As I continue to pray, I can feel my mother’s heart beating steady against baby chest. I hold her tighter and my prayers rest on my sister-in-law. “Lord, I don’t know the pain and agony of a miscarriage, but I do know the pain of a hope that seizes every inch of your heart, and the agony of that hope deferred. I know the road that lies ahead of my loved ones will not be an easy one.”

Praying is all I can do, so I keep praying.

“Lord, don’t let Satan get a foothold.”

“Lord, walk with them through this.”

“Lord, when the whys come without answers, don’t let this push them away from you.”

“Dear, Lord, use this to draw them closer to you, to show them more fully who you are and what your love is.”
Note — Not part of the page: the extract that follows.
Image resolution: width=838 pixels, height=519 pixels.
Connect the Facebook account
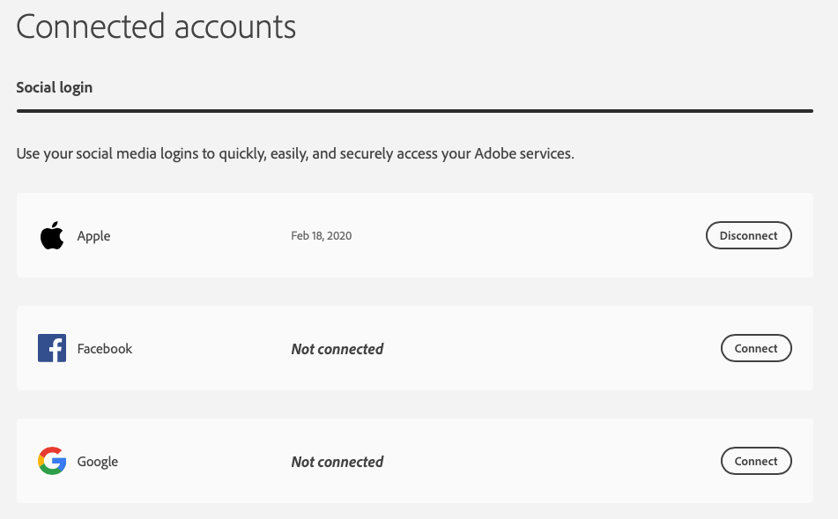pos(756,349)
I think of eucharisteo, of grace and how hard it is to be thankful, to believe that this too, is grace. How do you say ‘thank you’ for children unknown? For names never given? For babies not held? This doesn’t feel like grace.

 Still tighter, I hold onto Heaven.

I am not going to claim to know the answer to this question of how to say thank you when thanksgiving is hard, but in the moment, as I hold my baby, and my family hold’s their broken hearts, and God in Heaven holds our tears, I can be thankful for something:

“Lord, thank you that even though we, on this earth, will never know these children, that you know them.”

“Lord, thank you that even though we will never know their names, that they are called by you.”

“Lord, thank you that even though our human arms will never hold them, that you are holding them, even now.”

“Thank you, Lord, that because of you, death is transfigured to victory, and that someday, (soon, Lord!), this stinging ache, this loss of now, will be redeemed, restored, set right.”

 Thanksgiving. Grace.

My baby asleep, I lay her down and grasp at words. I look at my wrist and run a finger over blank skin. Today would be a good day to get that tattoo, permanent ink, to remember permanent scars, which make even the hard thanksgiving possible.